EXERCISE DATA
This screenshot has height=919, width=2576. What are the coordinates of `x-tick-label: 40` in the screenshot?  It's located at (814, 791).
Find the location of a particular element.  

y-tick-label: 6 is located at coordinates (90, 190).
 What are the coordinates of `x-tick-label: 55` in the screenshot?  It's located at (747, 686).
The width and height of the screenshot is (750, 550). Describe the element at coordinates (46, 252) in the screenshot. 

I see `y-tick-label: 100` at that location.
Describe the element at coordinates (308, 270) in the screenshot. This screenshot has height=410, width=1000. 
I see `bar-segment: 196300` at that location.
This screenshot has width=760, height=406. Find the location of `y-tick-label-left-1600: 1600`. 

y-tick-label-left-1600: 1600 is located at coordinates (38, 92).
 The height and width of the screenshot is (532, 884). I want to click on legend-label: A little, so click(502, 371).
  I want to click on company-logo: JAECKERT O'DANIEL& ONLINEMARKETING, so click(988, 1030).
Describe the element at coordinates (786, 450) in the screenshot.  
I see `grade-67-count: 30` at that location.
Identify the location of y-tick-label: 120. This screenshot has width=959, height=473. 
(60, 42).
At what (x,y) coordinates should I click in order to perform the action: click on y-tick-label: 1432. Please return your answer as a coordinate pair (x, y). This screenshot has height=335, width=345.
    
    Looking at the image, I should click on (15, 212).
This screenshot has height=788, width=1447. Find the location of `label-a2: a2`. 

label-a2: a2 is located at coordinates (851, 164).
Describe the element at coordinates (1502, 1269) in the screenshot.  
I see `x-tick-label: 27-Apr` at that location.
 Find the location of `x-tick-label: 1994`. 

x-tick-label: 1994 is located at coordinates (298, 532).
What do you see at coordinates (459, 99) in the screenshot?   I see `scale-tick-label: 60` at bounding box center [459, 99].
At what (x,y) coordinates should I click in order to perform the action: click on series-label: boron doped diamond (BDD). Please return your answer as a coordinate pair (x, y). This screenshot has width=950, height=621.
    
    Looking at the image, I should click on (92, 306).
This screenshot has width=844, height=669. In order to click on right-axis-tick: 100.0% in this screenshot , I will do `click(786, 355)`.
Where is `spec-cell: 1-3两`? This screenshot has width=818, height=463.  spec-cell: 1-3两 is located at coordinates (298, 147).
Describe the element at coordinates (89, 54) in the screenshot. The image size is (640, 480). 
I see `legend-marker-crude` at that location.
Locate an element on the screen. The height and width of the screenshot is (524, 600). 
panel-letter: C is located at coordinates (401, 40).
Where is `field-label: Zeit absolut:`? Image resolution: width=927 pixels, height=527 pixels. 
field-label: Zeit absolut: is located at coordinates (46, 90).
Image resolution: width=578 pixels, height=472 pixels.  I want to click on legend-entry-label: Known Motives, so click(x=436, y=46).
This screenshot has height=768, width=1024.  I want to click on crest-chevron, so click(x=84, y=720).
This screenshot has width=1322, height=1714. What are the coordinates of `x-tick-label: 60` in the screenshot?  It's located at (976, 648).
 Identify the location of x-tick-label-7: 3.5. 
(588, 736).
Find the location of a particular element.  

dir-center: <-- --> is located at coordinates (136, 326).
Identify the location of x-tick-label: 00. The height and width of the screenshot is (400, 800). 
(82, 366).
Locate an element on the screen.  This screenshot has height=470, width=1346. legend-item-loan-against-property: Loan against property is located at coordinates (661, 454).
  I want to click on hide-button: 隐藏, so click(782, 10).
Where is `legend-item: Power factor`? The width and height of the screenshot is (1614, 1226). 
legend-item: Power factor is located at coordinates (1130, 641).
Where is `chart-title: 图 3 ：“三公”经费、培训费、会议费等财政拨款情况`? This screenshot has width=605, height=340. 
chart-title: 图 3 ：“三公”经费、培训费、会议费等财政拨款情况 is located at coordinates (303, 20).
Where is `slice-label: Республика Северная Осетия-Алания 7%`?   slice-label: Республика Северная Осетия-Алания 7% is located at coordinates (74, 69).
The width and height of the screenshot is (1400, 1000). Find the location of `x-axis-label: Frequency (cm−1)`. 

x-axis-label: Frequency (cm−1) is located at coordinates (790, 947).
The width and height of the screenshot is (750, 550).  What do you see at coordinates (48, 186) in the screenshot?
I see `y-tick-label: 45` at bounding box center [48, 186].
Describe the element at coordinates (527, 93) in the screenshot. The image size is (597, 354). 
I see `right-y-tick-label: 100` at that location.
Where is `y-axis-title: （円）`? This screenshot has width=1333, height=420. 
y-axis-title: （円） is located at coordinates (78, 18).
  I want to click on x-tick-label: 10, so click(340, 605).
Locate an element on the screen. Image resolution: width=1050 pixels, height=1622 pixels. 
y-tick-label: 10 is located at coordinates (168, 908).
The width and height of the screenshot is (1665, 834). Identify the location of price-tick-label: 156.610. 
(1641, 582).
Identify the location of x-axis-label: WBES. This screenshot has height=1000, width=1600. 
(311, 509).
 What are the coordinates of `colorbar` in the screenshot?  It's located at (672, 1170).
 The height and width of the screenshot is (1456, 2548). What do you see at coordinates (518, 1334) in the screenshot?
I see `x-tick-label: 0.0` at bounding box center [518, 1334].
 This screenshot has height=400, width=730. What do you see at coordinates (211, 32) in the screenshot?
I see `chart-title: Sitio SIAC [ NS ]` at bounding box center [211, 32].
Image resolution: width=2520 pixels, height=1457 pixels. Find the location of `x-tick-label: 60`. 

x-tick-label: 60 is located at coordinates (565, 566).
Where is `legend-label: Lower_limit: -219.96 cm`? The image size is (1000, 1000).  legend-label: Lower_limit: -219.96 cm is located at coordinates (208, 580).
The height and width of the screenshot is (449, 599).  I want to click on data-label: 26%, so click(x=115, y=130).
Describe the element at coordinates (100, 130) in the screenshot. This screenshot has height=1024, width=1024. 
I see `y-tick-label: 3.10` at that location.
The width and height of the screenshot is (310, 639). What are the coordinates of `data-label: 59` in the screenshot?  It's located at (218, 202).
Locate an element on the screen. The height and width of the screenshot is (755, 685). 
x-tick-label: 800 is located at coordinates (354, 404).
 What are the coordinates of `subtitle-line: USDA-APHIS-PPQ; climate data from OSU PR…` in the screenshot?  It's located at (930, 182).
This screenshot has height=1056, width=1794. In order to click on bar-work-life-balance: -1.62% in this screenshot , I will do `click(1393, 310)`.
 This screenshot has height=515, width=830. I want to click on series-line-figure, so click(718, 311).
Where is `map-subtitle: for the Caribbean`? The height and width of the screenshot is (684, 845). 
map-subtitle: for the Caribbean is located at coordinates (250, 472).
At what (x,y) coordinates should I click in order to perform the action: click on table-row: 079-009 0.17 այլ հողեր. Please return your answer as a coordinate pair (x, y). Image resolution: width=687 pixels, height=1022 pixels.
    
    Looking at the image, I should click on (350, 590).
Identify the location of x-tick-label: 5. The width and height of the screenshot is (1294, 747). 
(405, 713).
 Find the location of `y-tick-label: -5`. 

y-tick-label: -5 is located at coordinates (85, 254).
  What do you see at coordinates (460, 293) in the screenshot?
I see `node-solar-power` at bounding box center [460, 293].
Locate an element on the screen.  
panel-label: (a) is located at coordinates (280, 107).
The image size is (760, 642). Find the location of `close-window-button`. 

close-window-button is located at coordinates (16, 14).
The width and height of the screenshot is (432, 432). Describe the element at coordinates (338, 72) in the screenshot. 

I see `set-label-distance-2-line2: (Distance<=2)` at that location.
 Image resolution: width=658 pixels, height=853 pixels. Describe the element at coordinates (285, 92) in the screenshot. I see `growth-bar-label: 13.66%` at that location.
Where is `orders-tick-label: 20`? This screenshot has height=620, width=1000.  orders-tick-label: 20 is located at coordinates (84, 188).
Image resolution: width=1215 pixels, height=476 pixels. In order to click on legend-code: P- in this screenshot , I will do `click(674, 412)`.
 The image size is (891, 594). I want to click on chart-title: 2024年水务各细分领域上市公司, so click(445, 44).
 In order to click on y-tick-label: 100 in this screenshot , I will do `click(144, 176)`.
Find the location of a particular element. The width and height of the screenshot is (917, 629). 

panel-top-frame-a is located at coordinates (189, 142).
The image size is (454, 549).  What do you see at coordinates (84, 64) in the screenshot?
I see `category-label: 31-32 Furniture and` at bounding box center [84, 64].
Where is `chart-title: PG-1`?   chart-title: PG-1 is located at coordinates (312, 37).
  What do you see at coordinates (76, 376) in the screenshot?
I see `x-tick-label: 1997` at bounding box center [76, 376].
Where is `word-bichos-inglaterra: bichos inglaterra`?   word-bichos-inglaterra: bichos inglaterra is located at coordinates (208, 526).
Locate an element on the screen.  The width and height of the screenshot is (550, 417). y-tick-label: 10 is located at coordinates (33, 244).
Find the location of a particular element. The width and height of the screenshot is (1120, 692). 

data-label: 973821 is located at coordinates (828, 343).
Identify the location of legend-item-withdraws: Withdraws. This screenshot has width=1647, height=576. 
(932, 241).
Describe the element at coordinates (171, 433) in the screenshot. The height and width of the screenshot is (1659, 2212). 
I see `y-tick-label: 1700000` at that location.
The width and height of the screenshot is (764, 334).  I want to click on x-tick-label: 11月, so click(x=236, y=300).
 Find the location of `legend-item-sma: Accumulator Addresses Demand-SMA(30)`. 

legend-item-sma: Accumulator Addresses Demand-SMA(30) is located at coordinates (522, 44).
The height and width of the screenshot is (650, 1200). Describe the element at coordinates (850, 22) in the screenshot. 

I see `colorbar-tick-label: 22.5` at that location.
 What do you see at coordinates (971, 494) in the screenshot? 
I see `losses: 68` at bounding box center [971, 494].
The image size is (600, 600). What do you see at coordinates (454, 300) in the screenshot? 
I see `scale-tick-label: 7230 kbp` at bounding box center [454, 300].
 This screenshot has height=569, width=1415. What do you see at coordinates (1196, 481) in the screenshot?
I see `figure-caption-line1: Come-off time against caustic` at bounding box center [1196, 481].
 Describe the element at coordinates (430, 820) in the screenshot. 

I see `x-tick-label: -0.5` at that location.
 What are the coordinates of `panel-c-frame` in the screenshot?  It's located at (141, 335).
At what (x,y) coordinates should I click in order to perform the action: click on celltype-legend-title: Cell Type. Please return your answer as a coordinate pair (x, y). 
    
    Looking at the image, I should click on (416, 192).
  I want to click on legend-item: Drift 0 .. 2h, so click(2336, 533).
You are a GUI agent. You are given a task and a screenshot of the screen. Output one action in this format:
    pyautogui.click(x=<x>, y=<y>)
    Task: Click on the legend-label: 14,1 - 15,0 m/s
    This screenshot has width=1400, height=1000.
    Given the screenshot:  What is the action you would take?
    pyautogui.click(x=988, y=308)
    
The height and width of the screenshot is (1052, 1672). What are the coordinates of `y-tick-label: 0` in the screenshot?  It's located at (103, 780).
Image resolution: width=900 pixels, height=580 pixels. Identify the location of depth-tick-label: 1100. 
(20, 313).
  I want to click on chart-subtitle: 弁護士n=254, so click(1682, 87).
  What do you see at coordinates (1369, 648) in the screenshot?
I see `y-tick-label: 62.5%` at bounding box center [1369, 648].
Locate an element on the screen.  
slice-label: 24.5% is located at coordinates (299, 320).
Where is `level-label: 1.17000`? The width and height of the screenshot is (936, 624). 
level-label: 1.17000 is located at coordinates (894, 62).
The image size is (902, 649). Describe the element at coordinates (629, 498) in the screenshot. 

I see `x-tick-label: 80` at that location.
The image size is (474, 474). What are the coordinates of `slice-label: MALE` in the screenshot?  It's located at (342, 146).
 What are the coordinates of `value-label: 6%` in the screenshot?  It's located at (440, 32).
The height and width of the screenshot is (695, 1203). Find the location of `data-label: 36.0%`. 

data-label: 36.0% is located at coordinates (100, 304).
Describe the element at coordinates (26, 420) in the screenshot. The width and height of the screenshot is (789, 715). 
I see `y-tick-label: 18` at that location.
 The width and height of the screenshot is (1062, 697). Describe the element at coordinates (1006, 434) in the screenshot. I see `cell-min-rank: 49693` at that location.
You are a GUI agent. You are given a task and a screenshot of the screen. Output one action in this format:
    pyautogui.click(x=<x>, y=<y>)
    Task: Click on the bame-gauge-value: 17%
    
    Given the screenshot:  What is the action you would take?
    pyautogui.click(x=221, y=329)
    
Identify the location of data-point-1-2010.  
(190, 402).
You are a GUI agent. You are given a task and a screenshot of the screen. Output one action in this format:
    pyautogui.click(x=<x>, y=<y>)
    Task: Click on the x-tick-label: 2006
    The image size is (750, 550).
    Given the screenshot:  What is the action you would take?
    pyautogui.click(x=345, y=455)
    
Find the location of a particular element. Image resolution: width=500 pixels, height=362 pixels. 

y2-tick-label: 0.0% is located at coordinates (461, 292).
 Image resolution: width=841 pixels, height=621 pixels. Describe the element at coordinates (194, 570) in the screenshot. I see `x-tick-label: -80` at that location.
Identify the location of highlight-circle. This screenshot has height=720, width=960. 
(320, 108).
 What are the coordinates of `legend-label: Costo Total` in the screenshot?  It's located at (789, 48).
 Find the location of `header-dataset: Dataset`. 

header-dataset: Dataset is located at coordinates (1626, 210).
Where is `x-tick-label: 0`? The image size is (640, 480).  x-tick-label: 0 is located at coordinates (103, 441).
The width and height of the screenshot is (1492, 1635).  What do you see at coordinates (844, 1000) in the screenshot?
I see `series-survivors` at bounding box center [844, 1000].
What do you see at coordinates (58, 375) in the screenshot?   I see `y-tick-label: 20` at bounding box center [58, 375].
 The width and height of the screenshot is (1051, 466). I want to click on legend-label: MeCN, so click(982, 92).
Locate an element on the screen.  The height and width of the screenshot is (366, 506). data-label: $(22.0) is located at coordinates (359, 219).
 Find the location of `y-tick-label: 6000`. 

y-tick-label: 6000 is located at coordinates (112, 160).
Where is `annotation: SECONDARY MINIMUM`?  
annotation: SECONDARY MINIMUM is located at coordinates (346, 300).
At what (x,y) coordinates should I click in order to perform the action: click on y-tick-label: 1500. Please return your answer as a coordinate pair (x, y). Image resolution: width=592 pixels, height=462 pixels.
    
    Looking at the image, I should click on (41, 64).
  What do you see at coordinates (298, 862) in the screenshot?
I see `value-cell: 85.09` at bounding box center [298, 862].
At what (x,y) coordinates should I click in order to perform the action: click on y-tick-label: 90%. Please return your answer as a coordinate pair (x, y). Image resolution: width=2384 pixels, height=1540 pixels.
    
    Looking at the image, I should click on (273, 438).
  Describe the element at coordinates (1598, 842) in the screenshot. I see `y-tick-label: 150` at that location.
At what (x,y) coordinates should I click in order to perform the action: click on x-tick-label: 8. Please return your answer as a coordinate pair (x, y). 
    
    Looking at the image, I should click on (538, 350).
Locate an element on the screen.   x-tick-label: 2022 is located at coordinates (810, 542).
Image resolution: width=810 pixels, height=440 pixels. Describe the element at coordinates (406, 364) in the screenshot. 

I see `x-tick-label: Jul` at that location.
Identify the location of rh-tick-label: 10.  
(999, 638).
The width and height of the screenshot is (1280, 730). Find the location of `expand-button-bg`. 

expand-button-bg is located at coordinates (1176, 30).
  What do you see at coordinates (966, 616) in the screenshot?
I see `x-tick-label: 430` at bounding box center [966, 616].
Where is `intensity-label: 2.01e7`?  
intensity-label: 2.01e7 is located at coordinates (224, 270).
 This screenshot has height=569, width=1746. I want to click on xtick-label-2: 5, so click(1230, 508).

WORK TASK
Please lay out everything from the first of the entries above down to the line containing "x-tick-label: 1994 is", inclusive, as a JSON list of strings with one string per line, leaving out blank lines.

THE ANSWER
[
  "This screenshot has height=919, width=2576. What are the coordinates of `x-tick-label: 40` in the screenshot?  It's located at (814, 791).",
  "Find the location of a particular element.  ",
  "y-tick-label: 6 is located at coordinates (90, 190).",
  " What are the coordinates of `x-tick-label: 55` in the screenshot?  It's located at (747, 686).",
  "The width and height of the screenshot is (750, 550). Describe the element at coordinates (46, 252) in the screenshot. ",
  "I see `y-tick-label: 100` at that location.",
  "Describe the element at coordinates (308, 270) in the screenshot. This screenshot has height=410, width=1000. ",
  "I see `bar-segment: 196300` at that location.",
  "This screenshot has width=760, height=406. Find the location of `y-tick-label-left-1600: 1600`. ",
  "y-tick-label-left-1600: 1600 is located at coordinates (38, 92).",
  " The height and width of the screenshot is (532, 884). I want to click on legend-label: A little, so click(502, 371).",
  "  I want to click on company-logo: JAECKERT O'DANIEL& ONLINEMARKETING, so click(988, 1030).",
  "Describe the element at coordinates (786, 450) in the screenshot.  ",
  "I see `grade-67-count: 30` at that location.",
  "Identify the location of y-tick-label: 120. This screenshot has width=959, height=473. ",
  "(60, 42).",
  "At what (x,y) coordinates should I click in order to perform the action: click on y-tick-label: 1432. Please return your answer as a coordinate pair (x, y). This screenshot has height=335, width=345.",
  "    Looking at the image, I should click on (15, 212).",
  "This screenshot has height=788, width=1447. Find the location of `label-a2: a2`. ",
  "label-a2: a2 is located at coordinates (851, 164).",
  "Describe the element at coordinates (1502, 1269) in the screenshot.  ",
  "I see `x-tick-label: 27-Apr` at that location.",
  " Find the location of `x-tick-label: 1994`. ",
  "x-tick-label: 1994 is located at coordinates (298, 532)."
]